L’appello è a migliorare queste performance, contrastando, ad esempio, la deforestazione o proteggendo le zone umide: attività in cui è impegnato meno del 5% dei casi studiati.
Tra gli impatti ambientali delle attività di impresa ci sono sicuramente la produzione di rifiuti e la dispersione di inquinanti atmosferici ed idrici, ma solo il 29% delle 389 aziende interrogate si sta impegnando a ridurre l’uso di plastica e la produzione di rifiuti.
Se da un lato serve maggior impegno da parte di chi fa business, questo non può essere a titolo volontario. L’appello di WBA si rivolge infatti ai decisori politici, chiedendo loro di imporre alle imprese meccanismi di monitoraggio e valutazione dei propri impatti ambientali e sui diritti umani, e che siano obbligate a rendere rendere pubblici gli esiti di questi esami.

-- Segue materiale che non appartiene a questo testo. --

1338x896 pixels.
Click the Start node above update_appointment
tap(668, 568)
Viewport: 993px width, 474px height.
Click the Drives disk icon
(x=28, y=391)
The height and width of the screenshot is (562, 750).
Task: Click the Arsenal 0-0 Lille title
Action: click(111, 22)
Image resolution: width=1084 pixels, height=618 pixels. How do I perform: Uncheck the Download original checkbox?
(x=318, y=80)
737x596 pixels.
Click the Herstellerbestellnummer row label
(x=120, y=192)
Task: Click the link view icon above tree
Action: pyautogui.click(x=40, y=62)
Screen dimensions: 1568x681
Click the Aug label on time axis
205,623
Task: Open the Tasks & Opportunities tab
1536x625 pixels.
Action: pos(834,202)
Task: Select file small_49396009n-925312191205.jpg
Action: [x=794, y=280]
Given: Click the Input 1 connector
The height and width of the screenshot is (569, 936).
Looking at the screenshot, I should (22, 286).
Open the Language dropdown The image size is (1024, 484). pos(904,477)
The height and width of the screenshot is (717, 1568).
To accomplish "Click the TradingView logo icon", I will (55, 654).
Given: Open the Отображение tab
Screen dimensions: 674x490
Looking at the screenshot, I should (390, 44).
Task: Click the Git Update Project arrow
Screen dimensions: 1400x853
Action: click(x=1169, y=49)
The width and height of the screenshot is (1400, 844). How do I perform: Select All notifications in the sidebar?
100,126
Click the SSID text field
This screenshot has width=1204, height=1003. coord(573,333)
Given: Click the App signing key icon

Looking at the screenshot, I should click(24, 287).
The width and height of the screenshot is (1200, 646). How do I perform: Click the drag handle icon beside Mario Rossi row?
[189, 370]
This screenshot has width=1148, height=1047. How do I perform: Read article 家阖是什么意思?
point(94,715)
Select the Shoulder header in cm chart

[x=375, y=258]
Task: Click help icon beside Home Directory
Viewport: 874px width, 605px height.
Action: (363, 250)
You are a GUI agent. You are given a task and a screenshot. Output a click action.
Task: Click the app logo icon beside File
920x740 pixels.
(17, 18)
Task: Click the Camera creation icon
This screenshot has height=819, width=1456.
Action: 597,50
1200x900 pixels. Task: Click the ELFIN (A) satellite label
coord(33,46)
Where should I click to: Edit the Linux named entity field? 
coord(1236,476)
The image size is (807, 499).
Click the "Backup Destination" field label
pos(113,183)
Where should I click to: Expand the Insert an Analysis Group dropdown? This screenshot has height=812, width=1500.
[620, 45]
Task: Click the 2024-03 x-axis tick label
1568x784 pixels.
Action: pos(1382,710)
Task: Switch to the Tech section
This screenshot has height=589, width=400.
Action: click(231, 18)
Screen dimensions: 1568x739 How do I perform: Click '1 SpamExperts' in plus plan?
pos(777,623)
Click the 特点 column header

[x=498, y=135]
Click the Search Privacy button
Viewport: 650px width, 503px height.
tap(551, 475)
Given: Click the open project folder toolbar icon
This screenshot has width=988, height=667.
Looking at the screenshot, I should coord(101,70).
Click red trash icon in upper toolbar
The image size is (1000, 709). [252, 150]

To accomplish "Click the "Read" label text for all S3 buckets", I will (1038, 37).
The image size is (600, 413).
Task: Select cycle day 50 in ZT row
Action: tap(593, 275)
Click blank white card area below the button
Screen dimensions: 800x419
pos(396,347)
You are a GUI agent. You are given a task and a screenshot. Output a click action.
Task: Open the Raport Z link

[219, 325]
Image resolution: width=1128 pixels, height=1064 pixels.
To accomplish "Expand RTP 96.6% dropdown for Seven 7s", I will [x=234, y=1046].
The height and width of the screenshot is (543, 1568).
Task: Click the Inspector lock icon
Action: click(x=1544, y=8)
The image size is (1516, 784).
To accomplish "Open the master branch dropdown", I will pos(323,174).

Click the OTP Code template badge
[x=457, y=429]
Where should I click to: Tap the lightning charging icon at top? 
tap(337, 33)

Appello che fa parte della campagna di Business for Nature “Make it Mandatory” ed è stato diffuso proprio in questi giorni visto che oggi comincia la COP15 per la biodiversità a Montreal
“Un obiettivo cruciale della COP15 – ha spiegato Sins – è di raggiungere un “Accordo di Parigi per la natura”, ma la protezione della natura non è fattibile senza il ruolo vitale del settore privato. Abbiamo bisogno che a tutte le aziende sia chiaro il fatto che il loro successo è strettamente legato al loro rapporto con il mondo naturale che le circonda – su cui molti di loro si basano. Le imprese sono destinate ad affrontare una crescente responsabilità sulla natura – che avrà un forte impatto positivo. Alcune delle società con i migliori risultati nel benchmark, come le società minerarie, sono quelle più sotto esame”.